10k you say...
Yet the config says 4096. Should i just change to 10240 or use scaling?
Linear rope scaling (8x). You shouldn't need to change the config: that's for the original model which was Llama-2 based & had a 4K context. It is a 32k model as the title indicates (hence the 8x scaling), as described on the original model page. The 10k comment is just a specific test. You should use 8x scaling even for < 32K context. There's more information in the main model page.
Also, this is a really old model! You should use a different one, and the 2.4bpw is pretty bad for long context in particular (anything below 4 bit sadly is).
Ah okay, sorry im not well versed in ML nor computer science really! Well your non-GPT prose sold it to me! And i was under the impression getting a large model + low quant is better than smaller model with less quant.
I havent used this for a while so i cant remember how it performs for RP. I've been using darkidol llama 3, its okay i guess. Any recommendations?
It has been many months, and that's an eternity in this field! I wouldn't recommend this model anymore, look for Llama-3 ones maybe? Unfortunately I don't know the latest & best for RP. Perhaps the UGO leaderboard will help you.

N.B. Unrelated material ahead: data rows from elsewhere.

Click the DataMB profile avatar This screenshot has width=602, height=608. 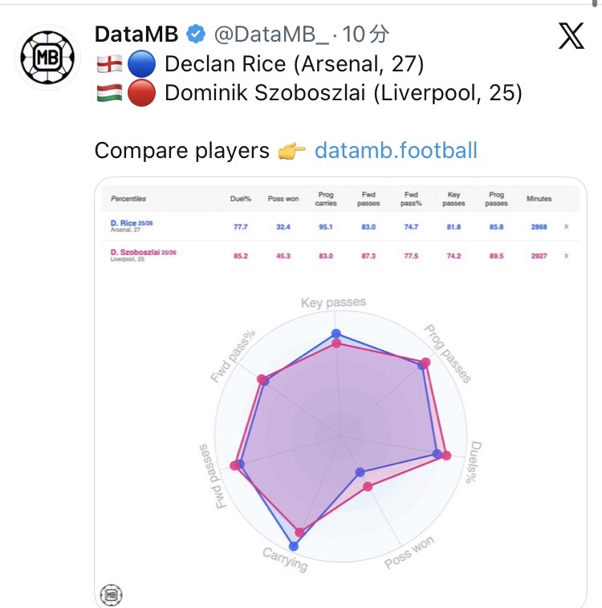click(x=47, y=56)
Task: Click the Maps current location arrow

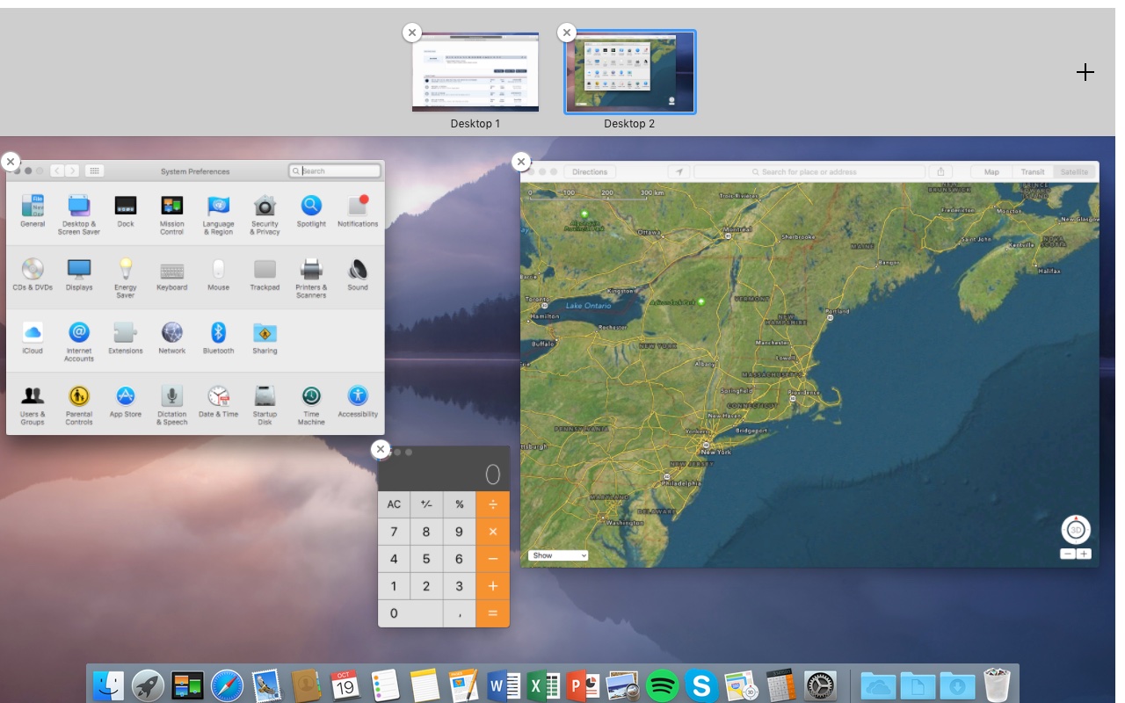Action: tap(679, 171)
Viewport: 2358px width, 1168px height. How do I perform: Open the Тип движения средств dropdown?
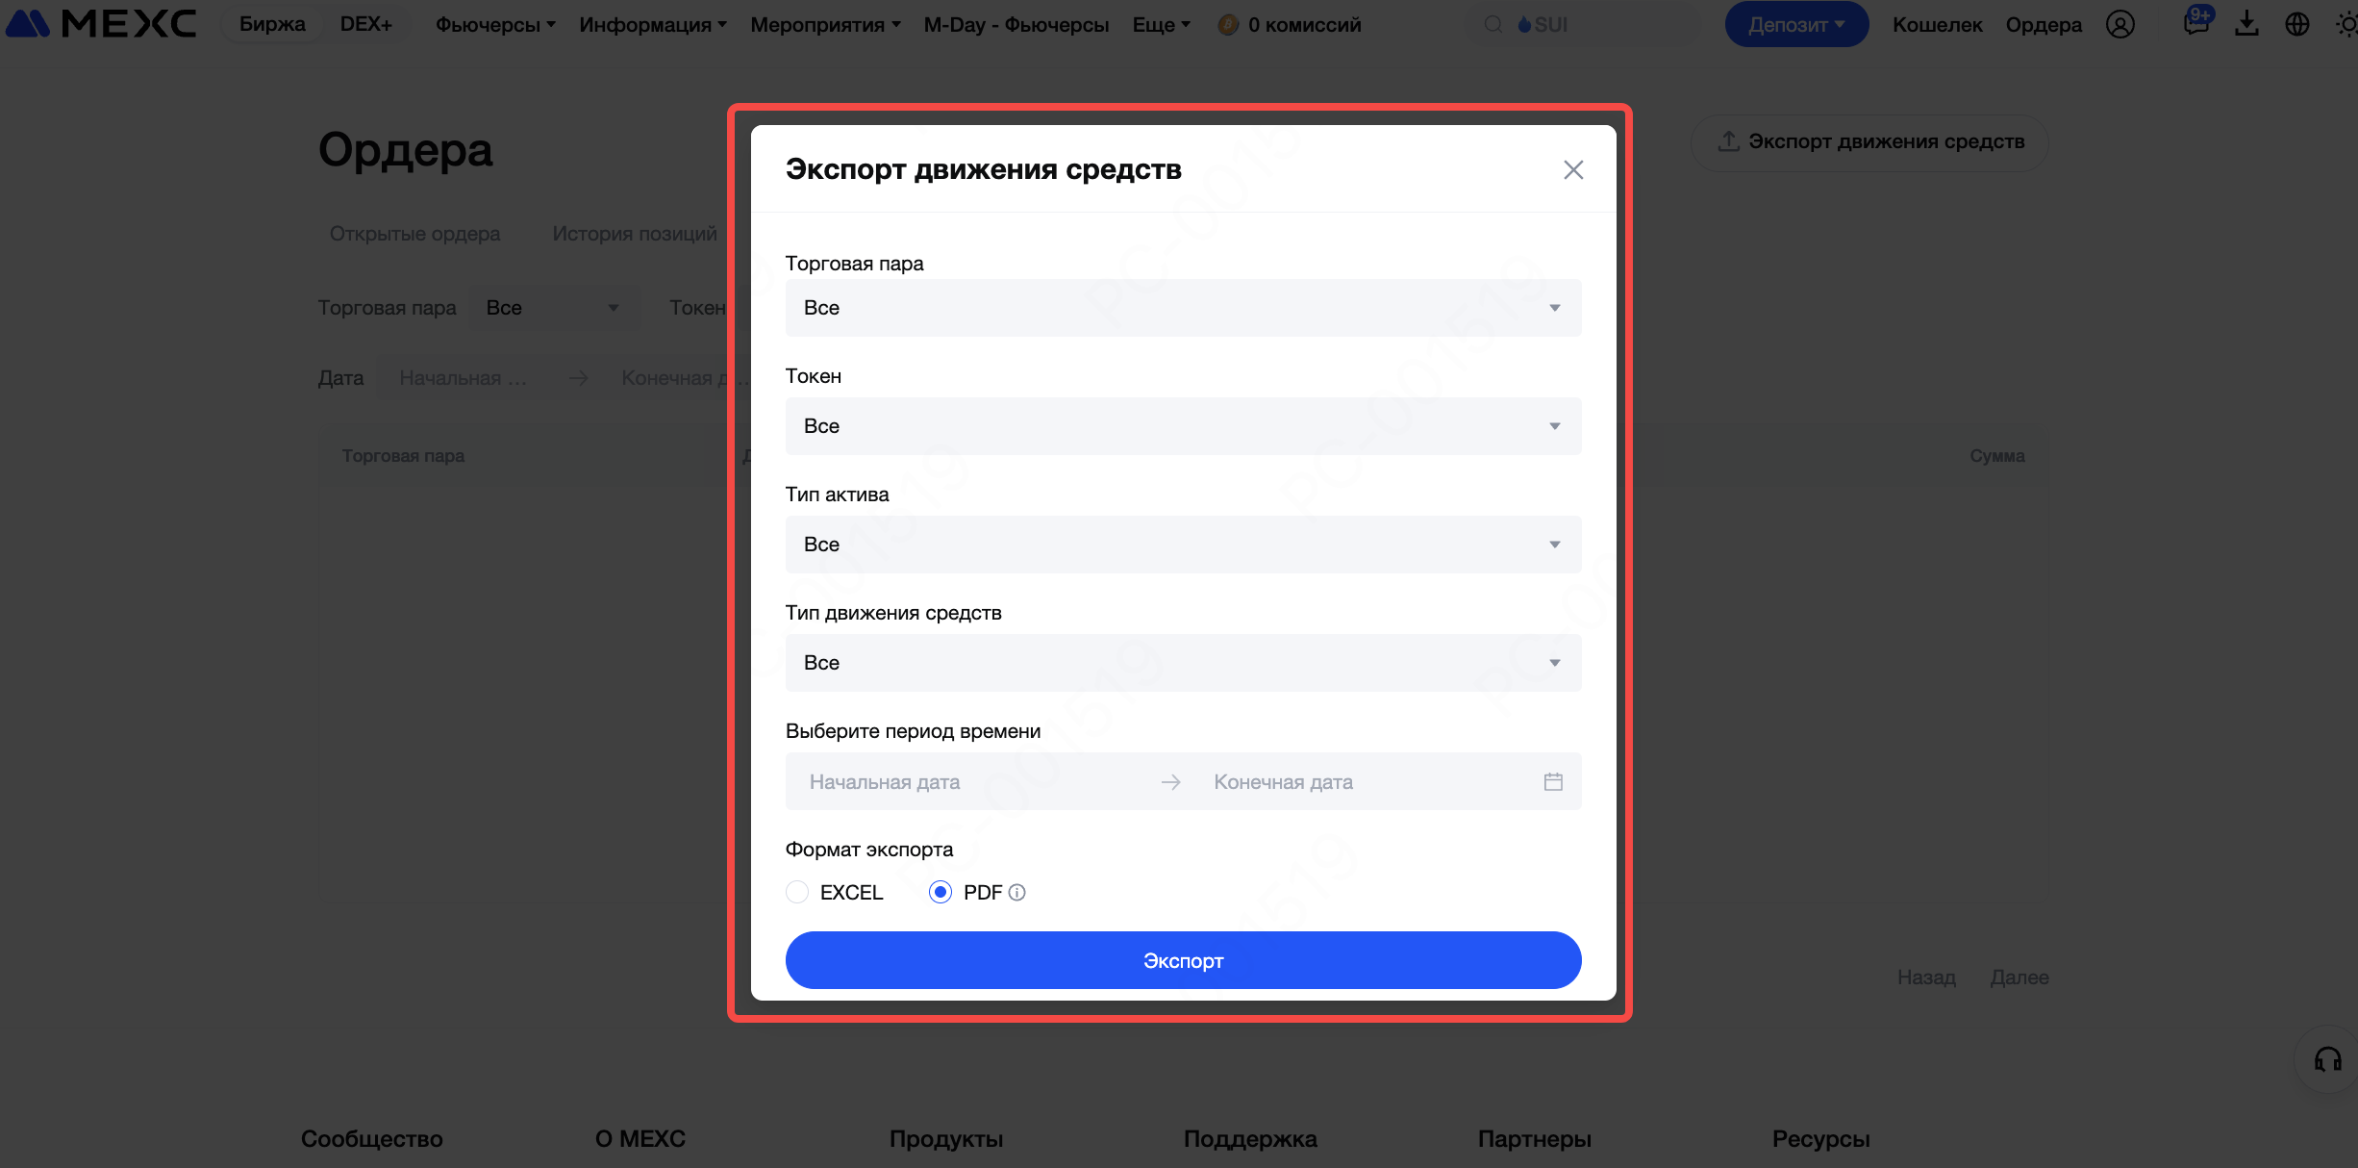1183,663
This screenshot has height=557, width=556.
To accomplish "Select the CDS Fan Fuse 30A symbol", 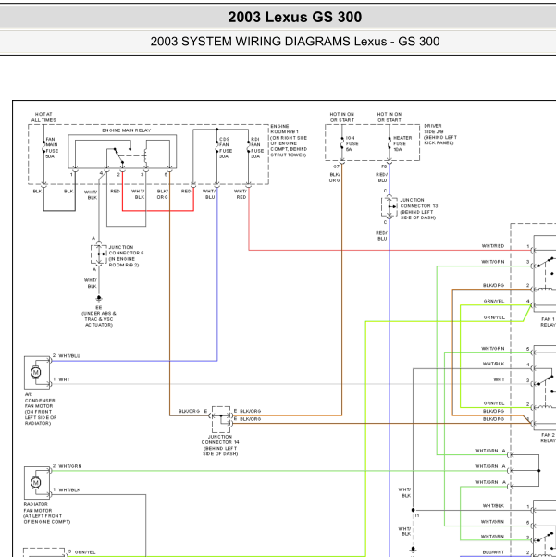I will pos(217,146).
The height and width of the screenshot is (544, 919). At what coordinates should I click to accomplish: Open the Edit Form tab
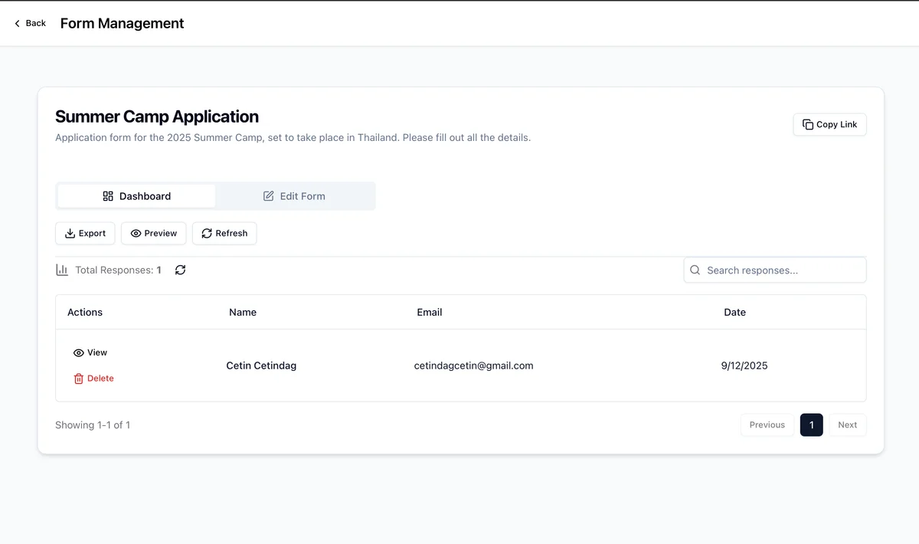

In my testing, large model quantized down can seem better than a smaller model, but you tend to rapidly loose coherence with larger context lengths. If that's important to you, smaller models can do better. Usually anything under 4 bits, unless very carefully tuned or calibrated, is going to exhibit significant long-context degradation. There aren't currently any non-trivial long-context leaderboards I know of sadly (NIAH does not count), so you have to try out different models if that is important to you.
I believe the community fine-tunes of Mistral-Large (Behemoth, Magnum, merges) can all produce text of similar quality to Aurelian, and are a lot smarter (but also bigger). They are pretty good up to about 8K of context, perhaps longer, but eventually I think the fundamental weakness of Mistral-Large at long-context starts to show.
If Llama-3 wrote better prose out of the box, I'd have jumped on it much sooner with an Aurelian variant. Instead, I've been focusing on accuracy and consistency. The fine-tuned 405B is a beast for reasoning at >100K context, better than any closed source model I've tried.
Thank you for your incites.
Yeah i have turned to smaller models at bf16, but right now i'm trying out Yi-34B-200K-DARE-megamerge-v8-4.0bpw-h6-exl2, so not 70B nor 2.4bpm!
Yeah i expect the 405B would be good. I dont think ill ever be running anything other than consumer GPUs so, at the moment, 24gb cap. I'll checkout the leader board and add to my already long list of llm to check out.